In example lets say you have a group of people...

  1. The primary goal is traveling to a destination.
  2. The secondary challenges may be about finding the money they earn along the way to sustain their travels.
  3. The tertiary challenges would involve the odd-jobs they work.
  4. A non-clean tertiary challenge may be a character standing their ground and having an increasing self-awareness that they should require greater compensation for new jobs compared to the past where the "dirty" transition includes the success in the combination of the realization and effort though the failure to word the intentions properly.

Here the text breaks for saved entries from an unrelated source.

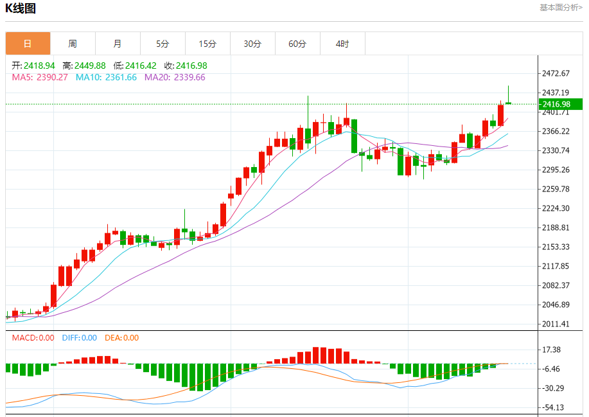
Task: Click the MA20 indicator label
Action: pyautogui.click(x=175, y=77)
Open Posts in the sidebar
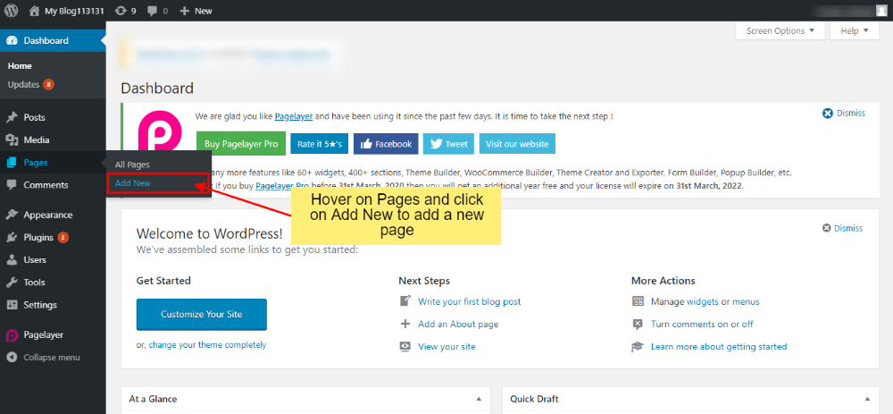Viewport: 893px width, 414px height. [x=34, y=117]
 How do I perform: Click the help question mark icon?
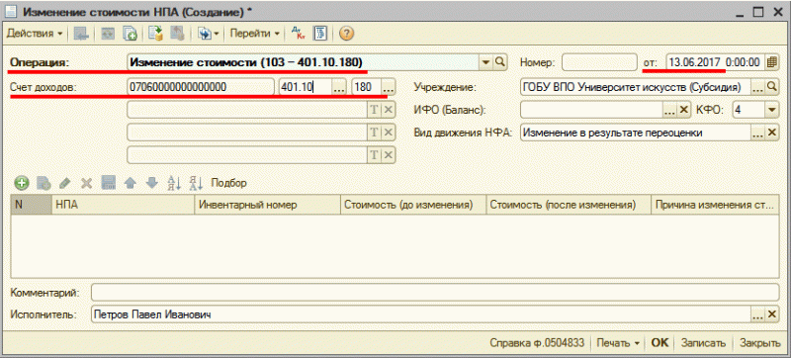[x=346, y=34]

Readers should have a clean distinction of the weight of what is being said so that they are able to comprehend the hierarchical relationships of these ideas.

Avoid...

  1. Never blow a large portion the production costs on some huge battle in the beginning unless you're establishing a very capable character.
  2. Never kill the details in horrible context. I read a book where two regular guards where talking about stuff people in such a position would never know and it turned me off immediately.
  3. Never write about a character and their intentions unless you know how to empathize with someone in a similar situation.
  4. Do not go 100%/0% or 50%/50% on good-versus-evil in any given character. If there is a primary antagonist then they should still have some redeeming characteristics that the audience holds on to in hope that they may find redemption and no leading hero types are without their flaws.
  5. Fictional qualities if used should always have both benefits and drawbacks and if written well characters can master such qualities to improve the benefit-to-drawback ratio. Such would be considered a minor parallel or sub-story and if the character is relatable enough may redeem your story to someone if the main character(s) does not as much or if at all.
  6. Unless your story intentionally and directly addresses something political don't mire your story with such politics, you will quickly alienate your audience. You should work hard to ensure that you also do not passively alienate people this way by ensuring that in real life you ask yourself, "Is there something I am unconsciously losing that someone else is benefiting from?" Often people will unconsciously use propaganda terms such as "human race" which in example is a racist form of globalism and thus it's use would alienate educated readers.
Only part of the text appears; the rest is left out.